For years, Elizabeth (Toby) Kellogg, PhD, member and Robert E. King Distinguished Investigator and other researchers at the Donald Danforth Plant Science Center (Danforth Center) drove up and down the highways of the continental United States, occasionally pulling over to the side of the road to collect small weedy plants and bring them back to the lab. The weedy grass was green millet (Setaria viridis), a small model grass with a short lifecycle that uses a carbon fixation process known as the C4 pathway, which particularly helps plants thrive in warm, arid environments. Corn and sugarcane are among the major high-yield C4 crops, as are the candidate biofuel feedstocks Miscanthus and switchgrass.
Innumerable road trips and hundreds of plants have resulted in a paper, “A genome resource for green millet Setaria viridis enables discovery of agronomically valuable loci,” in Nature Biotechnology. Kellogg and her colleagues, along with researchers at the HudsonAlpha Institute for Biotechnology and the U.S. Department of Energy (DOE) Joint Genome Institute (JGI), a DOE Office of Science User Facility located at Lawrence Berkeley National Laboratory (Berkeley Lab), generated genome sequences for nearly 600 green millet plants and released a very high-quality reference S. viridis genome sequence. Analysis of these plant genome sequences also led researchers to identify a gene related to seed dispersal in wild populations for the first time.
“To our knowledge, nobody has ever discovered a dispersal gene that way,” says Kellogg, a senior author of the paper. “This paper is the first one to survey a huge amount of natural diversity and say, ‘Yeah, there are genes out there that affect this phenotype.'”
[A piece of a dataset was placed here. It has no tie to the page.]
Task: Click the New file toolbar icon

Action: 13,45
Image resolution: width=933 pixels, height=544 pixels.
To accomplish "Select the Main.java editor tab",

Results from A “Massive Amount” of Sequencing
Seed dispersal is critical for plants in the wild, but it is an undesirable trait for domesticated crops because it leads to reduced harvest yields. Over thousands of years, farmers have selected for cereal plants without this shattering trait, referring to the moment when the cluster of seeds at the tip of each branch breaks apart so the seeds can disperse – so that the seeds remain atop the plant to be collected.
Association mapping led the team to identify a gene called Less Shattering 1 (SvLes1); gene editing studies led by co-first author Pu Huang confirmed that it was involved in shattering by turning it off. “It’s a new shattering gene variant identified in a natural population. Not very many of these shattering genes have been discovered that let a plant go all the way to seed but prevent the seeds from falling,” says JGI Plant Program head Jeremy Schmutz, who is also a HudsonAlpha Faculty Investigator. “This could be another mechanism to turn off shattering and domesticate crops.”
How shattering occurs varies widely between crops, Kellogg added, and shattering genes may be specific to species or groups of species.
The genome data also revealed that green millet was introduced into the United States multiple times from Eurasia. The team also identified a gene associated with leaf angle, which determines how much sunlight leaves can get and in turn serves as a predictor of yield. The gene is an ortholog of known genes, “The gene has now been mapped back in maize as involved in leaf angle,” notes Schmutz. “It’s a nice example of de novo discovery and then mapping back to identify candidate genes.”
Through JGI’s Community Science Program, sequences of several hundred green millet plant genomes were generated, though the final analyses focused on 598 individuals. Schmutz and his team assembled and annotated the genomes at HudsonAlpha. Sujan Mamidi and Adam Healey, two of the co-first authors, led the data analyses and assembled the green millet “pan-genome” (a set of 51,000 genes that represent all the genes that are present in a given species).
“This is a great example of developing a large-scale genome infrastructure with a reasonably accessible system,” says Schmutz. “Building the pan-genome and accessions allow us to see presence/absence variation easily and to find genes missing in particular accessions, and to confirm phenotypes, which validate traits.”
“The number of lines sequenced is not trivial, and they were all assembled de novo, which let the team look at presence/absence of whole genes,” Kellogg agrees. “Getting that information is hard. There’s a good reason nobody’s done it; it’s a heck of a lot of work. I wouldn’t have done it without the contribution of Jeremy’s group. It’s just a massive amount of sequencing.”
A Resource for Many Applications
Kellogg noted that C4 crops have gotten a lot of interest because they’re very productive even in high heat while C3 crops have become less efficient at photosynthesis, a concern as extreme weather events become more frequent.
“A big part of the Danforth Center’s mission is to feed the hungry and improve human health. So there’s a major question: how to turn a C3 crop into a C4 crop. There should be a master regulator but no one has found it,” Kellogg muses. “[The S. viridis genome] is a resource for many different applications. The JGI group has been wonderful to collaborate with, and this [project] wouldn’t have been possible without their involvement; it’s something we wouldn’t have even started.”
The reference genome of Setaria viridis is available on JGI’s plant portal Phytozome.
Researchers from the RIKEN Center for Sustainable Resource Science (Japan) and Chinese Academy of Agricultural Sciences (China) were also involved in this work.